Thursday, July 26, 2012

Translation: Beware Of The Machines


In the world today, with this wonder of technology, always renewing itself, it seems that everything depends on it, is hard to think of jobs a machine can not reach to at least almost as well as a human being. Try it and see for, or get yourself an application for your smartphone that does it for you.

Unfortunately for many, the miraculous machine cartoon Wallace and Gromit, which wakes you up, I saw, I shower and breakfast prepares you, and I will do everything automatically to the last detail without us lifting a finger, it seems be still going to have to wait a couple of years. While for boxing fans, it sure would be a blow strong enough to see the next round draw robots in miniskirts, instead of the sexy girl that all have been paraded life!

One area in which humans keep winning the battle against the robots is without doubt the translation. Machine translation has existed since the 50's, when it was considered the best solution for thousands of technical articles translated from Russian into English during the Cold War era in the U.S. Surprising that many decades later, despite huge investments in it and support during the development of many of the best linguists in the world, machine translation is still far from its original purpose.
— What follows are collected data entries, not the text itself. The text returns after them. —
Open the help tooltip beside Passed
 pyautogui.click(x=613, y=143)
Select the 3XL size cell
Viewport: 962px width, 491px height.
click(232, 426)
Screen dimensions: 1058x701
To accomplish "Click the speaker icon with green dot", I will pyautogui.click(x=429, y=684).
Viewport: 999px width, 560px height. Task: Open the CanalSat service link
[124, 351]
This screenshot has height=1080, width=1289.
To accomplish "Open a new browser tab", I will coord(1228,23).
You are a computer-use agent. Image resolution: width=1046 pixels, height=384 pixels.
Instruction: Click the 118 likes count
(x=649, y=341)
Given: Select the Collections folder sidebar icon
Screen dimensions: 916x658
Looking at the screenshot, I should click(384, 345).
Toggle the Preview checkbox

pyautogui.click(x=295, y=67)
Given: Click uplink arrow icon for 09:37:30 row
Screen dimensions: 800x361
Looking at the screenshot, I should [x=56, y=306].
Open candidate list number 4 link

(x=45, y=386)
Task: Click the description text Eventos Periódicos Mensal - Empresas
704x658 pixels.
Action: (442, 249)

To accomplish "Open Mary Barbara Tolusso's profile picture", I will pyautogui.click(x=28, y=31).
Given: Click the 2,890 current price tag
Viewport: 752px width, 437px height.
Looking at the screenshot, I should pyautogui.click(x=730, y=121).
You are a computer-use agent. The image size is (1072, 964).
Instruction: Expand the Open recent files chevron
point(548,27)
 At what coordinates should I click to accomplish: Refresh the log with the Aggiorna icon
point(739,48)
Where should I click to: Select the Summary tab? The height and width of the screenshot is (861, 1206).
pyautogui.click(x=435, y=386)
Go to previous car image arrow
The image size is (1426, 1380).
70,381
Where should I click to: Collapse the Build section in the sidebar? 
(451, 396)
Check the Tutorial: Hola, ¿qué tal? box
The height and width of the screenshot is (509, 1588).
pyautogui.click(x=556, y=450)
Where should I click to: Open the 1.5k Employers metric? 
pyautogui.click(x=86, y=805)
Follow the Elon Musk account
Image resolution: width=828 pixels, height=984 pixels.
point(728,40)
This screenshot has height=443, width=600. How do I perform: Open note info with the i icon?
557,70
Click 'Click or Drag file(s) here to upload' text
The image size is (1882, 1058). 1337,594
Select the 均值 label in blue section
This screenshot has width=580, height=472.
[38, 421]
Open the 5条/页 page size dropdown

Why? Well, according to Alan K. Melby (in his famous article Why translate a computer does not know as a person?) "The translation is difficult, even for people." Basically what it says is that the languages ​​are very difficult. The mere concept of "language" is quite complicated. This phenomenon is living, breathing - a variety of nuances, inflections, multiple meanings, expressions and idiosyncrasies that are constantly evolving, always escapes you, you can never understand one hundred percent. And as if it were not already complicated enough, this can be added to the grammar rules, and perhaps even worse, derogations from the rules. And do not forget the differences in structure between different languages, and specifically the word order changes from one language to another, probably the biggest cause of headaches for developers of machine translation programs.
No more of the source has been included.